Avec le progrès sinueux d’une rivière, les reflets de l’évolution des civilisations peuvent être aperçus. Ce carnet, avec son embellissement ondulant évoquant le mouvement de l’eau, provient d’un livre publié à l’origine à Bâle (Suisse), là où les frontières suisse, allemande et française se rencontrent. Bâle est non seulement connue comme centre culturel grâce à ses nombreux théâtres et musées, mais aussi pour son emplacement sur les bords du Rhin.

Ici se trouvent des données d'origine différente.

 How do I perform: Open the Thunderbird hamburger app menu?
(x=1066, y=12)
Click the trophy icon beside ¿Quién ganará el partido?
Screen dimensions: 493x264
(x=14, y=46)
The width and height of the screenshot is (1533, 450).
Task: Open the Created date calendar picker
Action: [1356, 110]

Comme le Rhin, la couverture du livre en question a une histoire longue et sinueuse croisant celle de l’Europe. Celui-ci fut relié à l’origine avec du cuir de veau rouge et publié en 1729 par Johann Rudolph et Emanuel Thurneysen, un duo de relieurs réputé connu sous le nom des « Thurneysen fratres » (les frères Thurneysen). Le livre en lui-même fut nommé la Bible de Tossani, d’après Paul Tossanus, un ministre huguenot dont la traduction controversée de la Bible de Luther en 1617 figurait à l’intérieur.
La couleur et le motif de notre carnet Alluvion suggèrent le mouvement continuel de l’eau sur les rochers et des sédiments en dessous, nous rappelant ainsi que la résistance au changement, peu importe que celle-ci soit grande ou petite, doit céder la place à l’acceptation de l’inévitabilité.